Automotive engine noises can usually be diagnosed quite quickly, especially in the hands of experienced and knowledgeable mechanics…but sometimes the answer is a lot harder to come by.
Take the case of a loud knocking sound on a Harley Davidson motorcycle with a Milwaukee Eight 107 engine…and it is only evident when accelerating under load and even more so if starting from a higher gear. So what could be the cause?
The first thing to do is rule out anything that could be loose on the bike. Heat shields, hose clips etc. Then check for exhaust leaks…as that is what it can sound like too, like there is a hole on your exhaust system somewhere and it is blowing hard.
If and when you have checked for exhaust leaks, look to see if the exhaust flange gaskets may need changing too.

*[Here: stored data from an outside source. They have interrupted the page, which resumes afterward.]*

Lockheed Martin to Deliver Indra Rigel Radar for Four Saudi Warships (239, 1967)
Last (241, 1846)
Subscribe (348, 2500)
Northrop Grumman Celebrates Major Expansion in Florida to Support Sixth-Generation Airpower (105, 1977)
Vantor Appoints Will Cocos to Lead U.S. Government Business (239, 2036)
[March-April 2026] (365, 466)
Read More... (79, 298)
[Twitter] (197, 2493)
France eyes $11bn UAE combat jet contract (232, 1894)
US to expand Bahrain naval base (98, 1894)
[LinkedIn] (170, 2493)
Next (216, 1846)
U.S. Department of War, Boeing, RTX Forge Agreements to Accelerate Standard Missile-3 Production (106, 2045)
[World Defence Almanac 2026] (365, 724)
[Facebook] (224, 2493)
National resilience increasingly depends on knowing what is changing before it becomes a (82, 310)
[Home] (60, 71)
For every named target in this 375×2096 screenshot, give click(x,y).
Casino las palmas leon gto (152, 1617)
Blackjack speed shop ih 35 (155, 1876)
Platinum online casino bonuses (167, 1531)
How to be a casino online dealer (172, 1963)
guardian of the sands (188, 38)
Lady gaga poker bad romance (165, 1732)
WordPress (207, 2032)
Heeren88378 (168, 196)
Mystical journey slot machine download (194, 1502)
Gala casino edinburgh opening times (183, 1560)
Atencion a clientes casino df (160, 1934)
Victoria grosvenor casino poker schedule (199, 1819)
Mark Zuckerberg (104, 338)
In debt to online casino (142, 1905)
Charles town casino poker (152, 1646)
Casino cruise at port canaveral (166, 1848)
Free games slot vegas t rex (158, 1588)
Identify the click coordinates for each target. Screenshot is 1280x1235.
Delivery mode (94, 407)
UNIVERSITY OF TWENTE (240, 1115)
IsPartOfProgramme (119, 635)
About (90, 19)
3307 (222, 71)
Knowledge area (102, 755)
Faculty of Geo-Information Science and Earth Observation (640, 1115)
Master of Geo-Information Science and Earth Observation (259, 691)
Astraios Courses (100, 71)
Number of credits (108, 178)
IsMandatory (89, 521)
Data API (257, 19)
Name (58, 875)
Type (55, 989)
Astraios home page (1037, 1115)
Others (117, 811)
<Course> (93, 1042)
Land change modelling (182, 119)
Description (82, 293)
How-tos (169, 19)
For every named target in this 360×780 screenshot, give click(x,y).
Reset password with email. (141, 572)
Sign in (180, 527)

At this stage it is a process of elimination. So the next item will be to check for any intake manifold leaks. Get a spray can of brake/carb cleaner or easy start. Start the engine and let it settle into idle. Then spray a little onto the intake manifold (being sure not to spray any near the intake air cleaner. Check to hear if there is an increase in engine rpm. If so, then you will need to change your intake manifold or replace the gaskets at least.
Now, that indeed may have been the issue or just an incidental and separate issue. So what else could it be.
So the next thing will be to go back to eliminating anything that be a simple fix. Such things and low oil level has been known to cause strange noises. Try higher octane fuel for a tank full or two and see if that has any bearing on this. It could be a combination of any of these things. Also look at spark plugs for any signs of damage. Look at HT leads too. If you have an endoscope (cylinder borescope), try to look inside the cylinders for any abnormal carbon build up on the piston crowns and or any signs of wear or damage to the cylinder walls.
At this stage, nothing has worked, so now onto the sensors. The ACR (automatic compression release valves) and the Knock sensors. Could these be the issue.
Harley Davidson motorcycles with an M8 engine have common known issues with sticking ACRs either in the closed or open position. In the closed position, the engine might be difficult to start. In the open position, indeed there could be a noise as what is being heard under acceleration.
However, before looking at the sensors…you need to determine if the tune on your bike is still working properly. If you are running a completely stock bike without a tuner, then it could be that the mechanical and electrical components are starting to wear out thus causing the fixed tune on your bike to not be so effective, thus causing a loud knocking/clacking/clapping sound on acceleration. If you have a tuner on your bike, then it might be worth trying to perform an autotune to see if that fixes anything. It could be enough to reset the AFR tables (air fuel ratio) and advance/retard the spark timing that works better thus eliminating the noise.
At this stage, still the noise persists, so now to check sensors and connections. Start with the ACRs as they are more common areas of concern. Check the wiring for any signs of heat damage. You will have to remove the fuel tank to do this.
Check the connections are true and follow the service manual for any electrical function tests. It could be a faulty ACR that is causing the problem. A loose connector or at worse it could be the ECM that is at fault.
Many times the ACRs, even those that are faulty or not working do not present any error codes either. With heat damage, the ends of the ACRs can burn away causing a leak which is more prominent under engine load whilst accelerating.
Once all connections have been checked with a noid test light and multimeter, the next job will be to use a 13/16 slotted deep socket to remove the ACR to inspect them for damage. If they are, then this is likely the case.
It could be a combination of the ACRs and the tune that is at fault. The knock sensors can be checked as well, however if they are defective, it is probable there would be other symptoms at other rpms and when not under load either.
The idea here is to keep eliminating potential problems until the solution is found. This could be the fix or it could still be a long road ahead. Anything else could mean an expensive bill at the end as it could be work pistons, bearings, cracked cylinder walls too. Hopefully the solution is a simple one before looking at expensive pathways.
This post will be updated as and when I determine what the root cause of this noise that I have on my bike is.